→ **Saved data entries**
━━━━━━━━━━━━━━━━━━━━━━━━━━━━━━
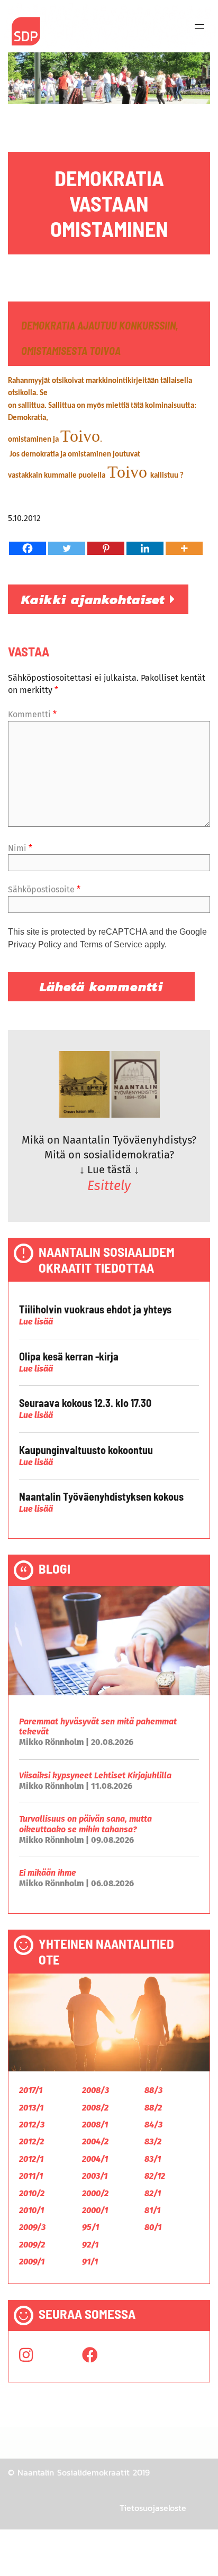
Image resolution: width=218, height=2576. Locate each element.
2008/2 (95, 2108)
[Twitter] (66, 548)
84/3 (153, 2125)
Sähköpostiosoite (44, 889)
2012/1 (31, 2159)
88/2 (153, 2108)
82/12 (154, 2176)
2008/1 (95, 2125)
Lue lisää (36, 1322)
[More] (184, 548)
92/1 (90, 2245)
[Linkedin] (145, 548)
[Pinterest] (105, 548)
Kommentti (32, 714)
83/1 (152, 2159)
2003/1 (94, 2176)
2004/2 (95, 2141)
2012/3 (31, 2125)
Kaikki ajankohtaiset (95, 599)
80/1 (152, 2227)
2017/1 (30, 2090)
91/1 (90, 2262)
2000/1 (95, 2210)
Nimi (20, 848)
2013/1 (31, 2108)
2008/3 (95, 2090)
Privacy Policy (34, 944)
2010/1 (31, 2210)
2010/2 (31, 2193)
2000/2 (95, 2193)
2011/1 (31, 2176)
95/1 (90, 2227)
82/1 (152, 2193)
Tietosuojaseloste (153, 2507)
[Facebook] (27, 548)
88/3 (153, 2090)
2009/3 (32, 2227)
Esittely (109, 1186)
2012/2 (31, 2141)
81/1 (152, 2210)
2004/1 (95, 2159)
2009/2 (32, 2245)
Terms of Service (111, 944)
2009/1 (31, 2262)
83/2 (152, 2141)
━━━━━━━━━━━━━━━━━━━━━━━━━━━━━━
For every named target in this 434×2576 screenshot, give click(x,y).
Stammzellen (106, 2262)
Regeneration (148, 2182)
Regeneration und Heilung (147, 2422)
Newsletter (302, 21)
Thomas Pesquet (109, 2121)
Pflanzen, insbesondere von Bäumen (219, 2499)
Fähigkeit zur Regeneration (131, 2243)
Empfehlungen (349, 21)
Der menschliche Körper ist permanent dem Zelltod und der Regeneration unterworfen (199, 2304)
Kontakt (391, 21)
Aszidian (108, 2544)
━━━━━━━━━━━━━━━━━━━━━━━━━━━━━━
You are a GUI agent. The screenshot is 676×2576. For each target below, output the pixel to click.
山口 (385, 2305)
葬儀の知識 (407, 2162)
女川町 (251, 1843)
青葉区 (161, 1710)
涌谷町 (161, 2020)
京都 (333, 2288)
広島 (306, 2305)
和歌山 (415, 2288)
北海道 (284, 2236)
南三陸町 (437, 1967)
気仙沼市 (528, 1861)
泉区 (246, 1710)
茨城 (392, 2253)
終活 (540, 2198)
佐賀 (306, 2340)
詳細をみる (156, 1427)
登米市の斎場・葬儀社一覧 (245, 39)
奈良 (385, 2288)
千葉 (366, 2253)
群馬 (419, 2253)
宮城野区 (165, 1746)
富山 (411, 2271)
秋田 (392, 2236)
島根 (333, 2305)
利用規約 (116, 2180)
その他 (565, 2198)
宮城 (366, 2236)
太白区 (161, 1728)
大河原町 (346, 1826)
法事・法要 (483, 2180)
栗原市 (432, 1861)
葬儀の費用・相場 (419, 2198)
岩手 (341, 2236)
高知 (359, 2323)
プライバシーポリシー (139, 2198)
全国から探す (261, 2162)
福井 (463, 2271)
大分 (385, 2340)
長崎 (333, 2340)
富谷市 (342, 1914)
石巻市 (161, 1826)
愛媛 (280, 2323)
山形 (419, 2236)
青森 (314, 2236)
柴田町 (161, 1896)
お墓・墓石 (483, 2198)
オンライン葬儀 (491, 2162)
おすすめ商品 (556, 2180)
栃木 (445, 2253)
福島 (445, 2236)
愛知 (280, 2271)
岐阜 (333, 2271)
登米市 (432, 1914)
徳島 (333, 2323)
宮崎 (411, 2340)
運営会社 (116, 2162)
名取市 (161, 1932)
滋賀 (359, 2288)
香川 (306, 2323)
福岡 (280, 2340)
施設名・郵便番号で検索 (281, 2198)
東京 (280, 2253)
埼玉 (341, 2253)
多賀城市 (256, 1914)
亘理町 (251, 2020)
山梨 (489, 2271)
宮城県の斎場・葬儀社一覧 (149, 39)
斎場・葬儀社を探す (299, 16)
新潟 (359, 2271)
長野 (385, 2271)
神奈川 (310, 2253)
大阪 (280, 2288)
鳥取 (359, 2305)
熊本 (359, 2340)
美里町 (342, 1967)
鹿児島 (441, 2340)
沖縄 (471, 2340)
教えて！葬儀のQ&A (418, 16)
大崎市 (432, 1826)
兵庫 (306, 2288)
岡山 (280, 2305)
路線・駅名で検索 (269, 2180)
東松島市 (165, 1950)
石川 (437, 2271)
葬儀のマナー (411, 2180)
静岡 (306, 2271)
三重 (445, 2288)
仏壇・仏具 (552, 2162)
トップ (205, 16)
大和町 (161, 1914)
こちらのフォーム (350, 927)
━━━━━━━━━━━━━━━━━━━━━━━━━━━━━━
→ **TASK TO CARRY OUT**
Quote the data above from the line containing "和歌山 (415, 2288)" to the line containing "こちらのフォーム (350, 927)", inclusive, and stop.

→ **TASK RESPONSE**
和歌山 (415, 2288)
北海道 (284, 2236)
南三陸町 (437, 1967)
気仙沼市 (528, 1861)
泉区 (246, 1710)
茨城 (392, 2253)
終活 (540, 2198)
佐賀 (306, 2340)
詳細をみる (156, 1427)
登米市の斎場・葬儀社一覧 (245, 39)
奈良 (385, 2288)
千葉 (366, 2253)
群馬 (419, 2253)
宮城野区 (165, 1746)
富山 (411, 2271)
秋田 (392, 2236)
島根 (333, 2305)
利用規約 (116, 2180)
その他 (565, 2198)
宮城 (366, 2236)
太白区 (161, 1728)
大河原町 (346, 1826)
法事・法要 (483, 2180)
栗原市 (432, 1861)
葬儀の費用・相場 (419, 2198)
岩手 (341, 2236)
高知 (359, 2323)
プライバシーポリシー (139, 2198)
全国から探す (261, 2162)
福井 (463, 2271)
大分 (385, 2340)
長崎 (333, 2340)
富谷市 (342, 1914)
石巻市 (161, 1826)
愛媛 (280, 2323)
山形 (419, 2236)
青森 (314, 2236)
柴田町 (161, 1896)
お墓・墓石 (483, 2198)
オンライン葬儀 (491, 2162)
おすすめ商品 (556, 2180)
栃木 (445, 2253)
福島 (445, 2236)
愛知 (280, 2271)
岐阜 (333, 2271)
登米市 (432, 1914)
徳島 (333, 2323)
宮崎 (411, 2340)
運営会社 (116, 2162)
名取市 (161, 1932)
滋賀 (359, 2288)
香川 (306, 2323)
福岡 (280, 2340)
施設名・郵便番号で検索 (281, 2198)
東京 (280, 2253)
埼玉 (341, 2253)
多賀城市 (256, 1914)
亘理町 (251, 2020)
山梨 (489, 2271)
宮城県の斎場・葬儀社一覧 (149, 39)
斎場・葬儀社を探す (299, 16)
新潟 (359, 2271)
長野 (385, 2271)
神奈川 (310, 2253)
大阪 (280, 2288)
鳥取 (359, 2305)
熊本 (359, 2340)
美里町 (342, 1967)
鹿児島 (441, 2340)
沖縄 (471, 2340)
教えて！葬儀のQ&A (418, 16)
大崎市 (432, 1826)
兵庫 (306, 2288)
岡山 (280, 2305)
路線・駅名で検索 (269, 2180)
東松島市 (165, 1950)
石川 (437, 2271)
葬儀のマナー (411, 2180)
静岡 (306, 2271)
三重 (445, 2288)
仏壇・仏具 (552, 2162)
トップ (205, 16)
大和町 (161, 1914)
こちらのフォーム (350, 927)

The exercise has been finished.